* _Document extract_
--------------------

Other indicated reasons were the desire to study abroad or the exploration of the country, the low price, the research on the internet and the wish to spend some time with friends. All those were indicated by almost 5 percent per answer. Surprisingly, only 2.3 percent stated that they came to Malta to have fun. I really had not expected such a low number.

My second question - if this was their first language course or not - showed, that a large number of students had already been on language courses, no matter if in Malta or in any other country. Almost fifty-five percent of the students had been on other language courses before. This was a surprise for me, because for example in my own circle of friends or at my school, there are not so many students who have already gone on language courses abroad.

The next question showed that 39 percent of those, who have already been on language courses abroad, have studied in Malta before. Close to Malta was England with 26 percent followed by Spain and France with every 8.7 percent. Other destinations were France, Germany, South Africa and Australia.

Then I wanted to know if it was the students´ own idea to study in Malta or if they were inspired by somebody else. I was convinced that most of them were sent to this language course on the advice of their parents. And again, I was completely wrong. Almost sixty percent answered that they had decided on their own to study during their holidays. Only 13.6 percent said their parents sent them to this language school and almost fourteen percent answered that they were inspired by their friends. Nine percent replied that their company wanted them to take an English course and 2.3 percent were inspired either by their teachers or by their partners. I was surprised at the fact that so much students voluntarily decided to improve their language skills meaning that they would have to study during their holidays.

After having a look at their expectations, I found out that 47.7 percent of the students aspired to achieve some advancement in English during their stay at the language course while another 15.9 percent responded that, above all, they were looking forward to making new friends. This answer was also my personal expectancy when I thought about possible responses from my participants.

Others expected to have fun, to learn new words or the chance to speak a lot of English, whereas some others said that they would like to see the country and make new experiences. 4.5 percent hoped to pass an exam for which they needed the language course as a help for preparation.

When I asked about the reason why they chose Malta, I got an unsurprising answer. Most of them indicated, like I had expected, that their main reason was the warm climate which would be a guarantor for many sunny days. 13.6 percent wanted to discover Malta and another 13 percent stated that they liked the country and the Maltese culture. Eleven percent were convinced by the low price of the offer. And of course, some answered that they wanted to have fun and therefore chose Malta; for it is known to be the island of language courses and this is in return a promise to meet a large number of other students. Another reason was the fact that they were influenced by their friends to go to Malta or that they had already been there, which was equally stated by 6.8 percent. Only 2.3 percent told me that their reason was the research on the internet where they had found out more about Malta and were finally convinced to choose this country.

--------------------

* _Given data_

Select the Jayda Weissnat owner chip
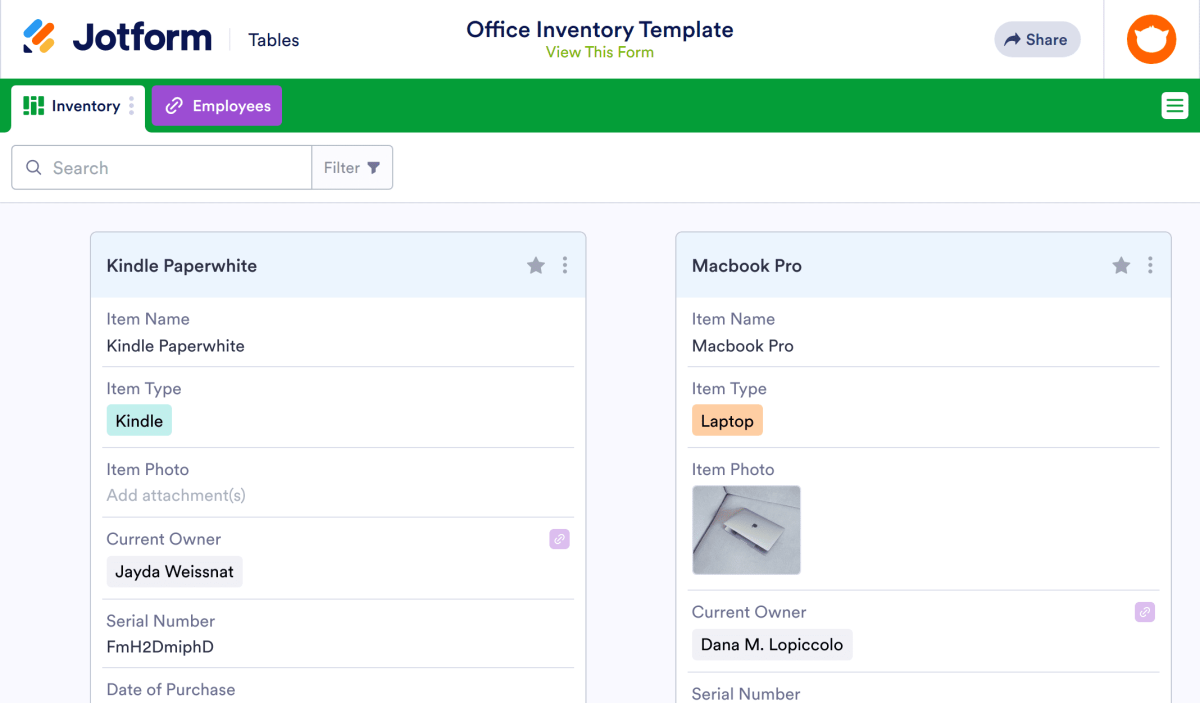 [174, 571]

--------------------

In the text on language course students in Malta, what percentage of students said their parents sent them to the language school? Please answer briefly.

* _Reply_
13.6 percent.